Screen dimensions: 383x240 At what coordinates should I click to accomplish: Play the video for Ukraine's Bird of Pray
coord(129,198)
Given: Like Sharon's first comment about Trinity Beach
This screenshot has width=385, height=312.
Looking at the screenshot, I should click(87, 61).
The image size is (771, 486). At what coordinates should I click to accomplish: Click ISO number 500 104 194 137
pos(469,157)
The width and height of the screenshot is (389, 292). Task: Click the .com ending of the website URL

**********

*WHAT YOU NEED TO DO*: Reproduce each of the rows above word for word, in their original order.

*RESPONSE*:
Screen dimensions: 383x240 At what coordinates should I click to accomplish: Play the video for Ukraine's Bird of Pray
coord(129,198)
Given: Like Sharon's first comment about Trinity Beach
This screenshot has width=385, height=312.
Looking at the screenshot, I should click(87, 61).
The image size is (771, 486). At what coordinates should I click to accomplish: Click ISO number 500 104 194 137
pos(469,157)
The width and height of the screenshot is (389, 292). Task: Click the .com ending of the website URL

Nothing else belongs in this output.